No. The only train(s) allowing carry-on surfboards are the Pacific Surfliners, and those are limited to 72".

There is a policy for boards as checked baggage. Scroll down on the special items page: http://www.amtrak.com/servlet/ContentServer?c=Page&pagename=am%2FLayout&cid=1251621565020


----------



## MrFSS (Jun 25, 2015)

Surfboards and Wakeboards


*Carry-On (Pacific Surfliner Only) — 50 lbs. (23 kg)*
No Larger than 72" in Height

*Checked — 50 lbs. — 120" in Height (72" Pacific Surfliner)*

Allowance


Surfboards
Wakeboards
Skeg (fin)
Requirements


A $10 fee will apply to surfboards/wakeboards transported in checked baggage on all trains.
Whether checked or carried on, surfboards/wakeboards must be enclosed in a full-length protective cover (vinyl/cloth/nylon/or hard-sided case).
Surfboards/wakeboards of any length may not be carried onboard most Amtrak trains.
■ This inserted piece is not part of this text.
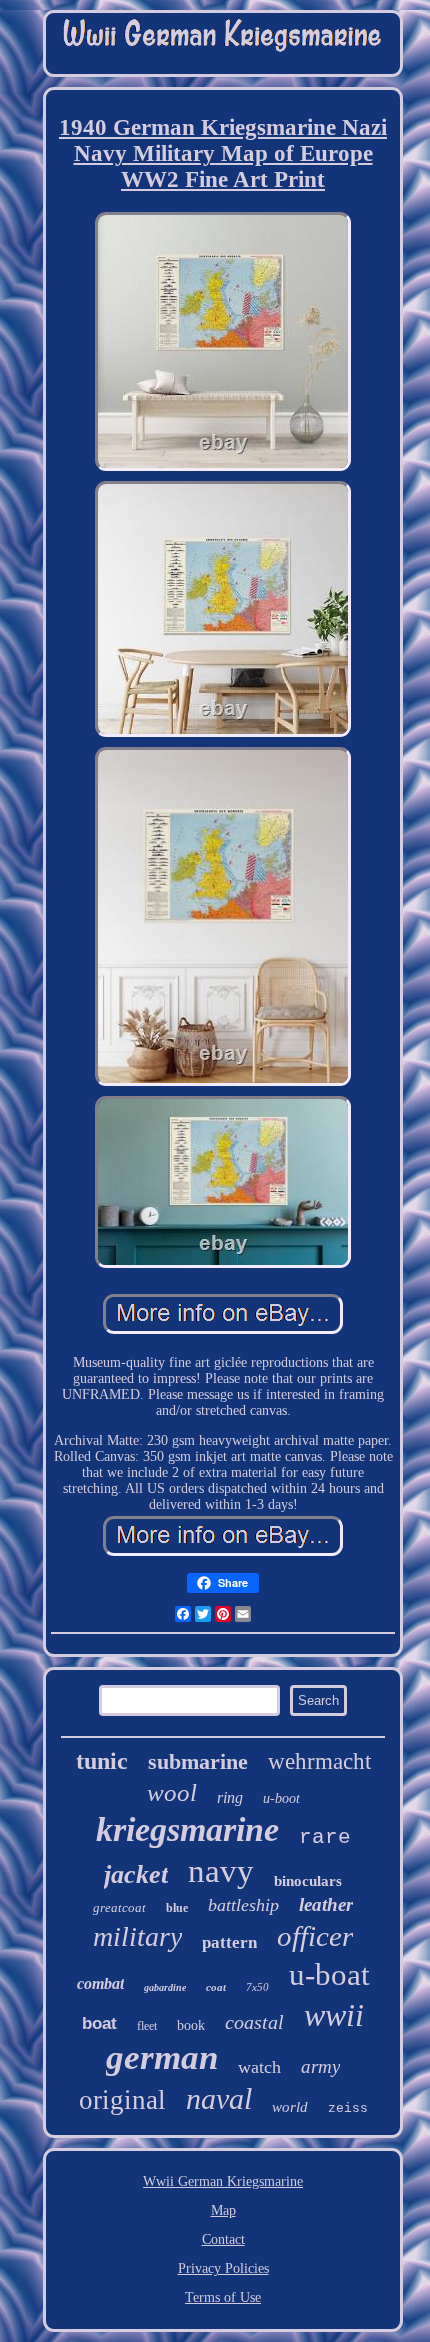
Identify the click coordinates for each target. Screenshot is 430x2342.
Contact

There is a limited exception for passengers traveling on the west coast in equipment designated as Pacific Surfliner.


Surfboards/wakeboards may be carried onboard in lieu of a piece of baggage free of charge on Pacific Surfliner equipment only.
Surfboards/wakeboards must be stowed in the overhead racks.


----------



## CCC1007 (Jun 25, 2015)

A longboard is not necessarily a surfboard, it could be a skateboard.


----------